Umbau leicht gemacht

Der Umbau bietet gleich mehrere Vorteile: Zum einen kann man sein vertrautes und individuell angepasstes Rad weiter nutzen, zum anderen lohnt sich dies auch finanziell. Denn der Umbau kostet mit rund 1.000 Euro nur halb so viel wie ein hochwertiges neues Pedelec. „Gerade wenn man bereits ein gutes Fahrrad besitzt, das nicht ganz preisgünstig war, lohnt sich der Umbau“, weiß der Pedelec-Experte und Fachbuchautor Jochen Treuz. Voraussetzungen dafür seien ein stabiler Rahmen und eine solide Hinterradaufnahme – schließlich soll das Rad mit Antrieb, Akku und weiteren Komponenten zusätzliches Gewicht schultern. „Die meisten Qualitätsräder lassen sich umbauen.
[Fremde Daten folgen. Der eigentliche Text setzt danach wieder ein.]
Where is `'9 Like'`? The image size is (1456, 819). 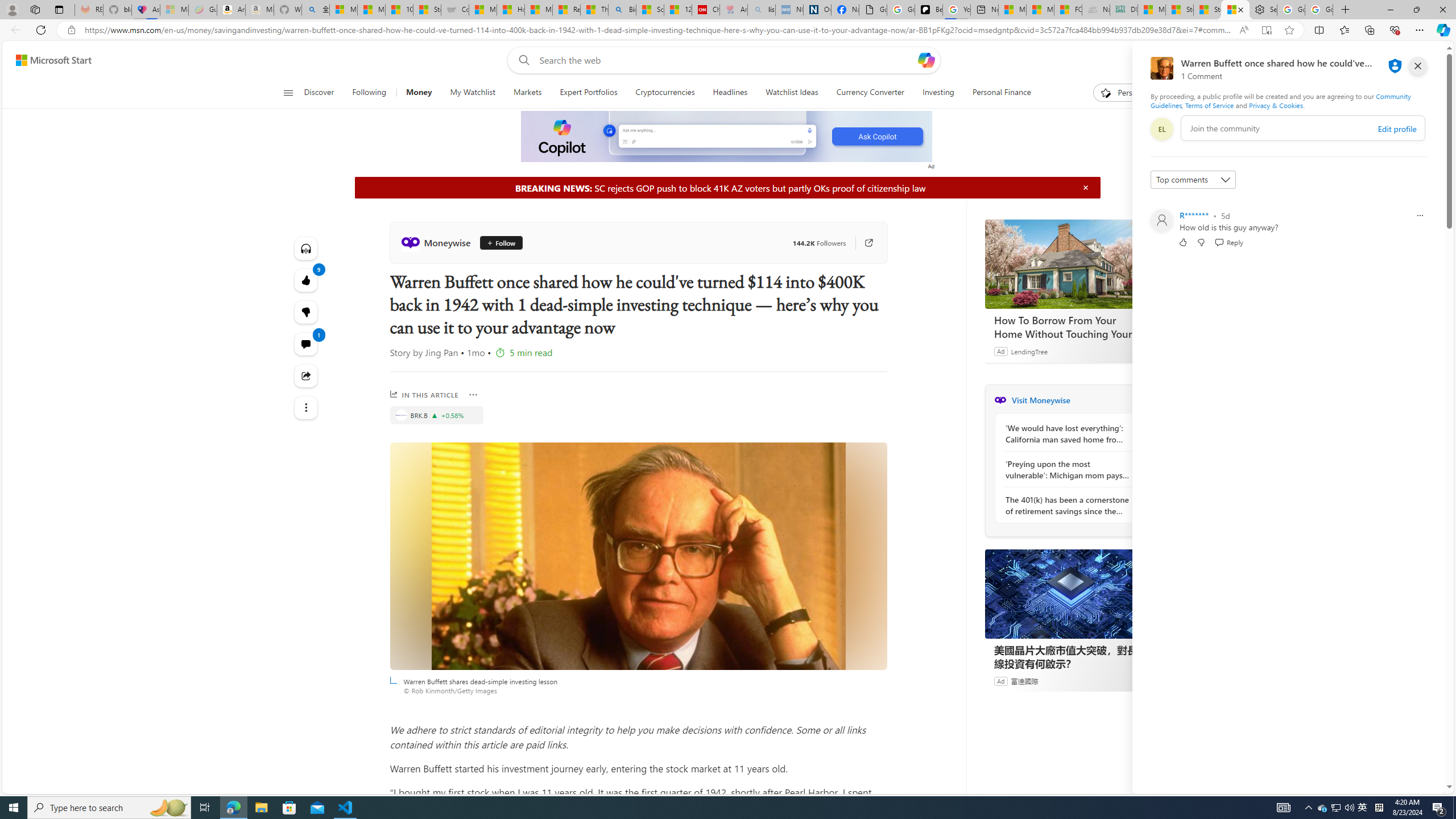 '9 Like' is located at coordinates (305, 279).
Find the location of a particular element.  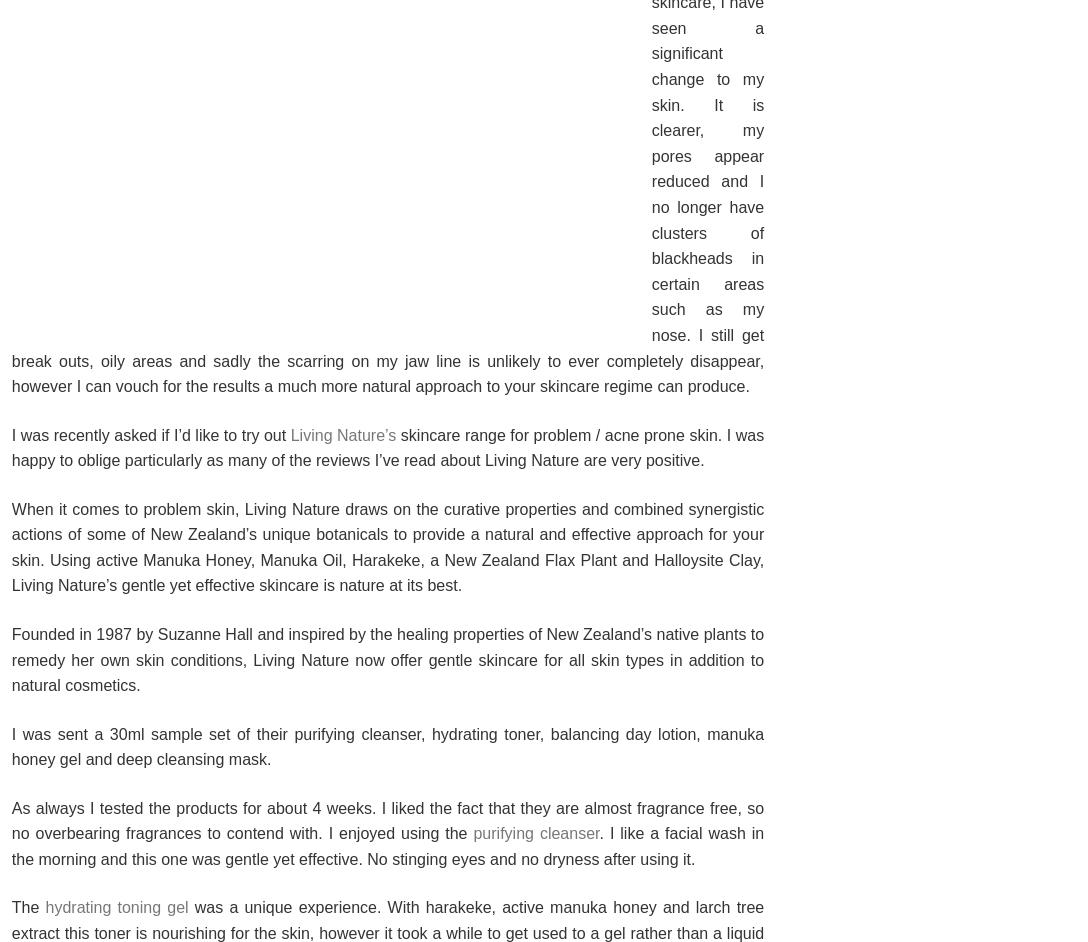

'. I like a facial wash in the morning and this one
was gentle yet effective. No stinging eyes and no dryness after using it.' is located at coordinates (10, 845).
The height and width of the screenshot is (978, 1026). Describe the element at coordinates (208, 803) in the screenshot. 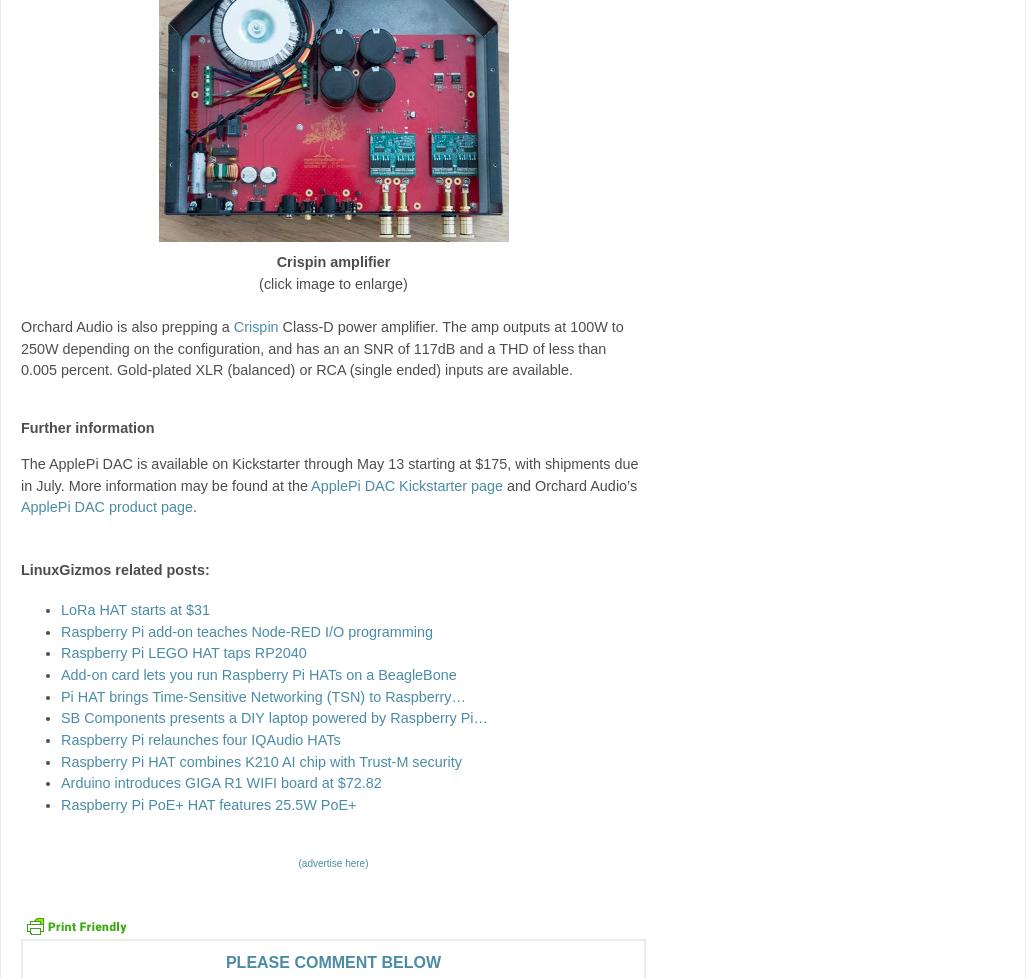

Fachleute können dies meist auf einen Blick beurteilen“, so Treuz weiter. Bei Herstellern wie beispielsweise Senglar hat der Radfahrer zudem die Wahl, den Umbau komplett in Auftrag zu geben oder selbst am Zweirad zu schrauben.

Lange Touren meistern

Komplette Nachrüstsätze mit E-Motor, Akkupack, Elektronik, Kabeln und allen weiteren Komponenten machen die Nachrüstung auch in der eigenen Garage oder im Keller möglich. In Verbindung mit der 60-seitigen Montageanleitung ist der Umbau in einem Tag realisierbar. Unter http://www.senglar.info gibt es detaillierte Informationen dazu, unter anderem auch viele Videos, die den Umbau erläutern. Mit moderner Akkutechnik werden die Nachrüstsätze heute immer leichter. Der Energiespeicher findet wahlweise am Rahmen oder mit einem Adapter auf dem Gepäckträger Platz. Mit einer Reichweite von 60 bis 80 Kilometern lassen sich auch längere Touren meistern – damit werden die Pedelecs auch für sportliche Fahrer immer attraktiver.